Still, there’s a definite way (that I’ve inevitably been reflecting on recently) in which I feel like I never really knew him. I get the impression, from talking to his younger brother that, other than with mum, he was just one of those people who never really expressed either end of the emotional spectrum.

But… to the point of this thread… this makes the memory of the ways in which we did connect that much more precious. One of them was fuelled by his work ; having a dad who would always take you to airshows was cool ; having a dad who actually flew in some of them and would spend all day walking around the static display with you finding the obscure aircraft you’d read about in books was even more so.

This being the late 80s in the UK the highlight of any airshow worth its salt was a flyby of The Vulcan (not an Avro Vulcan … The Vulcan). I remember having a serious discussion with dad at Boscombe Down, having just seen a (much anticipated) B-52 flying display for the first time, in which we agreed that although the BUFF was an undeniably impressive display of raw power, The Vulcan (patriotically) won with its combination of graceful lines and sheer sonic physicality.

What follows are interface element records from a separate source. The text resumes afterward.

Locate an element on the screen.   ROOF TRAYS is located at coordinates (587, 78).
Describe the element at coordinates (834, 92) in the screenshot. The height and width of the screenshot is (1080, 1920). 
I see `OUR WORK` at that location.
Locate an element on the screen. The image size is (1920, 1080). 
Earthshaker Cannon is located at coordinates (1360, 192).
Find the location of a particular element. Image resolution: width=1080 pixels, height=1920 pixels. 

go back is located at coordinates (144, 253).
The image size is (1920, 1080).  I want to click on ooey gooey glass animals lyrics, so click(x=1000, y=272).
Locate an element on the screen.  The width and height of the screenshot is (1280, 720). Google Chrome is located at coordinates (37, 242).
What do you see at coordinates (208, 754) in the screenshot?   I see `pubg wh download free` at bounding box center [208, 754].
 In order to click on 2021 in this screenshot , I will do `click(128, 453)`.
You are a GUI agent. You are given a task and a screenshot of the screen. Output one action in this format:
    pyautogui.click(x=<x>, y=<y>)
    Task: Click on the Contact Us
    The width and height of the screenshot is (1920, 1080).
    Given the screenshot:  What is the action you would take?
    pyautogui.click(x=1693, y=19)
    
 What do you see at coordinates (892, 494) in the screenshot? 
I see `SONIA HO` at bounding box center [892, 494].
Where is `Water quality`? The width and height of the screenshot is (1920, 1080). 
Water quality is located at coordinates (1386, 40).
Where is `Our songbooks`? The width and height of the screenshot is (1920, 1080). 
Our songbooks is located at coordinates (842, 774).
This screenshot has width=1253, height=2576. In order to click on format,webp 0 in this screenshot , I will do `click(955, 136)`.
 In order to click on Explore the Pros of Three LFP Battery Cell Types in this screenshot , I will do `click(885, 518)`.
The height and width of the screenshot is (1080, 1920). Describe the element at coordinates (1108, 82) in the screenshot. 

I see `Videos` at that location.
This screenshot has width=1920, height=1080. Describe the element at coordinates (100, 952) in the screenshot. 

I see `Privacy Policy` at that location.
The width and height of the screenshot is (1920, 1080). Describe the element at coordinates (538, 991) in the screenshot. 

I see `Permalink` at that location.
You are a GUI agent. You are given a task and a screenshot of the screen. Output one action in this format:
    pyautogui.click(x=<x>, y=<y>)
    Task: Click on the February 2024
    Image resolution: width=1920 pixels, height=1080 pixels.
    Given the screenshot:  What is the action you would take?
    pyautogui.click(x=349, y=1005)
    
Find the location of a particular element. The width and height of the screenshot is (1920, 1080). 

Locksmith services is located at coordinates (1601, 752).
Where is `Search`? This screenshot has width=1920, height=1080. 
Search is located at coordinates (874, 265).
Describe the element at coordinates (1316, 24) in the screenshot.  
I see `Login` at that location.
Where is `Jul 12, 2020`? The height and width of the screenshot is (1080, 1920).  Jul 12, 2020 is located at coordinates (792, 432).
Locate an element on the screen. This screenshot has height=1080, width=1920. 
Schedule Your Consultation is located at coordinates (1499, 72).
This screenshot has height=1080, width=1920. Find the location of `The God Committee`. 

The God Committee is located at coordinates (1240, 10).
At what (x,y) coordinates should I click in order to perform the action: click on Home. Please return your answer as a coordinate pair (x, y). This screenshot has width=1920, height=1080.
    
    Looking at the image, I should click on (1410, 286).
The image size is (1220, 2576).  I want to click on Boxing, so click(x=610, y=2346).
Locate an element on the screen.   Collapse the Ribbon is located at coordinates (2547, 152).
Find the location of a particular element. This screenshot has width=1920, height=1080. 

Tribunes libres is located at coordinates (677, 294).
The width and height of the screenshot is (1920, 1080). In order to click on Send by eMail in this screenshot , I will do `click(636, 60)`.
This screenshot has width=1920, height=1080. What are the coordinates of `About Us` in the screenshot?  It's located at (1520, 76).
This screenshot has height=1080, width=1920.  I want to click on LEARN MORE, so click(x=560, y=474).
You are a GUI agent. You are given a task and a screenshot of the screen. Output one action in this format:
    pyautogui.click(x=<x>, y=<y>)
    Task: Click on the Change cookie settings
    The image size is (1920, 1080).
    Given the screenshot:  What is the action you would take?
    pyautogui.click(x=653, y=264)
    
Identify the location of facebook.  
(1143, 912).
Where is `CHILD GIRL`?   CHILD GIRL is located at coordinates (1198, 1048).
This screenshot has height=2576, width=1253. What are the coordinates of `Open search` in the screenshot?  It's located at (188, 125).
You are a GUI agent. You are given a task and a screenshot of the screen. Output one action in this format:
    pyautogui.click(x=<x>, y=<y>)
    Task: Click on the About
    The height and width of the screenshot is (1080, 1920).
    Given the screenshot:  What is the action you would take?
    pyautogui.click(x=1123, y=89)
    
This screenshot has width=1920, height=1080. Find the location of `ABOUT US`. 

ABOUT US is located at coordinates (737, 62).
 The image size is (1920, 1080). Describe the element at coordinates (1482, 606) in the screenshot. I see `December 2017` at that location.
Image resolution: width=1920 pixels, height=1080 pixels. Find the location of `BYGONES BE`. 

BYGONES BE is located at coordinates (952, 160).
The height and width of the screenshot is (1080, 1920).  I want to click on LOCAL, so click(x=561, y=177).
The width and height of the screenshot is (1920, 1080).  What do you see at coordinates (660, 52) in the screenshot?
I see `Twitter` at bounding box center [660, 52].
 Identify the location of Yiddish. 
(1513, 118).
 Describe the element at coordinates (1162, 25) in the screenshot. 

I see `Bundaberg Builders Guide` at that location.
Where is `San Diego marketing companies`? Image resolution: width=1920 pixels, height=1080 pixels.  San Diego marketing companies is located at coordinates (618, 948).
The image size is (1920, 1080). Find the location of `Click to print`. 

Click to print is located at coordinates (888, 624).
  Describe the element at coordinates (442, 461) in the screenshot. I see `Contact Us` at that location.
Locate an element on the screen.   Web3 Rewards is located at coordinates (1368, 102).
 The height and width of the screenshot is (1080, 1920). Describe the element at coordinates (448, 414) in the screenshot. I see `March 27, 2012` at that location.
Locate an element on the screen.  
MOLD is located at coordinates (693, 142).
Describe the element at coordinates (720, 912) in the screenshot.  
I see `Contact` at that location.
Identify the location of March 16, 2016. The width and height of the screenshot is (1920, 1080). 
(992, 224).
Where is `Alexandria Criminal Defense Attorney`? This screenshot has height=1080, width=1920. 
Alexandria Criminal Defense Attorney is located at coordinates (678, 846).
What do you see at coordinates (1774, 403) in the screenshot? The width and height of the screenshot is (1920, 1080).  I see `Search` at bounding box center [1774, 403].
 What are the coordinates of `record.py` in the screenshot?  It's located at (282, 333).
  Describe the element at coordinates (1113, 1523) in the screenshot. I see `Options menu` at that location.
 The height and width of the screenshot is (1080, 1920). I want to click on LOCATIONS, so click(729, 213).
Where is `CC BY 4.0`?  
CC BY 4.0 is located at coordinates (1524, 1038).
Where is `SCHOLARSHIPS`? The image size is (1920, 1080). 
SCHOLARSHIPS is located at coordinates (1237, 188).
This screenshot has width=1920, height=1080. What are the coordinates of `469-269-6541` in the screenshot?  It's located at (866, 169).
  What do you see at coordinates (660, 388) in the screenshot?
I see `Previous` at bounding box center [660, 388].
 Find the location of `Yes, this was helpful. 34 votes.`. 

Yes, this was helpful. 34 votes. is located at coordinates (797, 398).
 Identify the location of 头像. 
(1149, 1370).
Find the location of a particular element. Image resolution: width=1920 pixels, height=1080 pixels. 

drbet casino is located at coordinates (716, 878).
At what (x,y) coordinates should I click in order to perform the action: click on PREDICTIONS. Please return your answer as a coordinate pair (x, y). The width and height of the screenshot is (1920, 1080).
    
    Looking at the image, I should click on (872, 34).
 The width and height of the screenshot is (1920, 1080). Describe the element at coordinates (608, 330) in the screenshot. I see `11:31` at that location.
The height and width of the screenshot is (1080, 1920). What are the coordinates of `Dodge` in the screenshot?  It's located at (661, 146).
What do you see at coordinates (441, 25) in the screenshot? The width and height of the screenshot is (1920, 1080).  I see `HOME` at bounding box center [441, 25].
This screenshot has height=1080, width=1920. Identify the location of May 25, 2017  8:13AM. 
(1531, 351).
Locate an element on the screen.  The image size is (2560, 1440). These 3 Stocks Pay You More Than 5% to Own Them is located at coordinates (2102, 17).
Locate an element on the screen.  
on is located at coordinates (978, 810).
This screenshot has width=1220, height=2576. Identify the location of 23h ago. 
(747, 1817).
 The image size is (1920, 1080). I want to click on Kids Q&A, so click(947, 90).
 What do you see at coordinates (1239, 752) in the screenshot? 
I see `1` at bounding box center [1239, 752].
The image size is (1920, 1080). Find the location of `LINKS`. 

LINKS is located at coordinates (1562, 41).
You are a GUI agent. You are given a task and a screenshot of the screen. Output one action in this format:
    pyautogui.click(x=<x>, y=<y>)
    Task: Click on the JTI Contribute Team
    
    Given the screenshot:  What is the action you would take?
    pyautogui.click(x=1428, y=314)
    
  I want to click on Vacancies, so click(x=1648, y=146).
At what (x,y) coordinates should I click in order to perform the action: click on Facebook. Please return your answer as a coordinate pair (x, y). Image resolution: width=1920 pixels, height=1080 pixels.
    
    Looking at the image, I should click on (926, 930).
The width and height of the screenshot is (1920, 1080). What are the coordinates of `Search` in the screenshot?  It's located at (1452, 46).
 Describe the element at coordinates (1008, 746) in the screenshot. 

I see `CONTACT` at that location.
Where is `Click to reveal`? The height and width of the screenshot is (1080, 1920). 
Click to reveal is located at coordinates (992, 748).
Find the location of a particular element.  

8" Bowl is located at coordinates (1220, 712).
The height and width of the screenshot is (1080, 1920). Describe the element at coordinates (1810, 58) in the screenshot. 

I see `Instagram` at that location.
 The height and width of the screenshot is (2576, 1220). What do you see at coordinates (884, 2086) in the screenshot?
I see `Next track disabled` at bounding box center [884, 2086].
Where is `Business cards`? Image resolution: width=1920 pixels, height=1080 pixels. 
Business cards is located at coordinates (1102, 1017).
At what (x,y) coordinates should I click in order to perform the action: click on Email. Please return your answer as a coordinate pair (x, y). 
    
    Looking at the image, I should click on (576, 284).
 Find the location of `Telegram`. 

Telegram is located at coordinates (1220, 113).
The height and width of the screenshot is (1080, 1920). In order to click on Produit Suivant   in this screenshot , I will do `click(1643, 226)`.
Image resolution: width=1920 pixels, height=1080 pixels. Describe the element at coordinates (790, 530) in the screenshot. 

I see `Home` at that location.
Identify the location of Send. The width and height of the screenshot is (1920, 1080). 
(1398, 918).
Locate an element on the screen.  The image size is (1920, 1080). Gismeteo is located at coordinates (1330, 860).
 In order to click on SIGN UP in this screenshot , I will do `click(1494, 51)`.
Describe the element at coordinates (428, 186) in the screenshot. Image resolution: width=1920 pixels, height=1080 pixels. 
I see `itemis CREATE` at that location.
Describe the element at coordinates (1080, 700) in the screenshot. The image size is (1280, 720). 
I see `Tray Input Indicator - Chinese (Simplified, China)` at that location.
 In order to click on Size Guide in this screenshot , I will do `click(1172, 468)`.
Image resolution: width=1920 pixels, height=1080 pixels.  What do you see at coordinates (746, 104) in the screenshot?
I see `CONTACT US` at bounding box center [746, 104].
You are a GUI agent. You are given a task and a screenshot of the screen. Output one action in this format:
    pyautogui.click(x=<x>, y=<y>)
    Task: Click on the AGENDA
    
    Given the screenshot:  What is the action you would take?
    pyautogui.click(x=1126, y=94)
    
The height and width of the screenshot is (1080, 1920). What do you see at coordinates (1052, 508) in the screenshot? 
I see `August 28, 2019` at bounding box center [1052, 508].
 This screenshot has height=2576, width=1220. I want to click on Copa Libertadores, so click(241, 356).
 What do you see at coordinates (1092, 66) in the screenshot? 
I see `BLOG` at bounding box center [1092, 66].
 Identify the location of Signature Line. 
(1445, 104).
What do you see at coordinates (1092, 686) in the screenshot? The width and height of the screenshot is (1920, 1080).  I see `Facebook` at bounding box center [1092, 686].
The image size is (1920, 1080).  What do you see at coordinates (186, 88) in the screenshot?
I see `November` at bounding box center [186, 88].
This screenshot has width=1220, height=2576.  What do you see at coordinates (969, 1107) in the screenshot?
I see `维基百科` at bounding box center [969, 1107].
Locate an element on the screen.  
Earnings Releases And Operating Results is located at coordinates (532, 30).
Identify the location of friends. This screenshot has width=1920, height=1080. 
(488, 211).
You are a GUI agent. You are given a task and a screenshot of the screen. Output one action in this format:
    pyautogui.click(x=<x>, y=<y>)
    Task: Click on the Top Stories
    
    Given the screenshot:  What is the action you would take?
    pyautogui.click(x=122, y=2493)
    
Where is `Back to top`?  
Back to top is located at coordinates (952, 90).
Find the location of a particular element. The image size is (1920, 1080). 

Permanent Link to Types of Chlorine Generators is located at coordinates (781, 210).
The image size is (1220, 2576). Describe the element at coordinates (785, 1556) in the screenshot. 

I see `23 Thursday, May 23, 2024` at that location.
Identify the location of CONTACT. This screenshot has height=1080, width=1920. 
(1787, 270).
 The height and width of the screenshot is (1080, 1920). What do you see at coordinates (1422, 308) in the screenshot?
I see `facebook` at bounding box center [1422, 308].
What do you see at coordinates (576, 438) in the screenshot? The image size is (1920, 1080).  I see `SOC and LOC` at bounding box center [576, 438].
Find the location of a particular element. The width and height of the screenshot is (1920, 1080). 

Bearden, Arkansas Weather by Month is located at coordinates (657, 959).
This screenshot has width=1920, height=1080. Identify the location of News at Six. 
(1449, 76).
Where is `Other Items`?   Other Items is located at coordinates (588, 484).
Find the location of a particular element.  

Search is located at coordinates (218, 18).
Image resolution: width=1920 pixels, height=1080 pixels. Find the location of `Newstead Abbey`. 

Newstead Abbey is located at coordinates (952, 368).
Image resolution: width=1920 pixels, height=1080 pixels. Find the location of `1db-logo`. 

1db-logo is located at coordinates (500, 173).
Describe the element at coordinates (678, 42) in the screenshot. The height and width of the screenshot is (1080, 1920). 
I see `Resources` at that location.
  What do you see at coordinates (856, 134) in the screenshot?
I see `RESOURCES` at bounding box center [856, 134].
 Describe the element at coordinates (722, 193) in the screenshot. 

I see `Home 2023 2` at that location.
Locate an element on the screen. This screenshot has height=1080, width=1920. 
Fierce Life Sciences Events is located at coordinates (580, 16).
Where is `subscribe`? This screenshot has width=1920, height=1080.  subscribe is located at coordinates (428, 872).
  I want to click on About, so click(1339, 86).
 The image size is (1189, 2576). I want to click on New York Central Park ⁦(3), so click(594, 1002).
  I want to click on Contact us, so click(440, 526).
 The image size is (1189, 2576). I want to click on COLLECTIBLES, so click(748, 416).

Neither of those airborne monsters, however, prepared us for when we saw (The) An-225 at Farnborough in 1990. It took a lot in the aircraft domain, but even dad was visibly in awe. Its flypast wasn’t as loud as those I’ve described above, and there was no fancy manoeuvering, but it was just so, so improbably huge that it seemed to hang in the air, almost as if it was superimposed on the sky.

Yet even more impressive than that flypast, and the memory that really sticks with me, is walking round Mirya together the day before when it was on static display. It was so big that the crowd barriers were set up to let you walk underneath the wings perfectly safely. The details that come back to me are the enormous landing gear sets, and the unbelievable curve of the wings drooping in a visible arc from root to tip under their own weight.

I have a photo of dad stood under one of those wingtips, 6 foot 6 of him nowhere close to it, with the biggest grin on his face.

In summary… a really weird mix of positive and negative, past and present memories and emotions brought up by this post.

RIP Mirya. RIP Dad.
posted by protorp at 12:41 AM on April 23, 2022 [33 favorites]


If rebuilding the Mirya is not economically justifiable, perhaps it is justifiable in terms of heritage; after all, is it not an aerospace engineering equivalent of Notre Dame Cathedral?
posted by acb at 2:12 AM on April 23, 2022 [2 favorites]


Do they also have anthropomorphic Bayraktars, replete with fez?
posted by acb at 9:16 AM on April 23, 2022


There's a Polandball cartoon in memory of the An-225. The text under the pictures is part of the lyrics from the lovely Polish folk song Żal za Ukrainą (Longing for Ukraine) which I have listened to probably 100 times since I read the cartoon.
posted by Harald74 at 3:31 AM on April 25, 2022 [1 favorite]


It's mostly known under the name Hej Sokoły, BTW.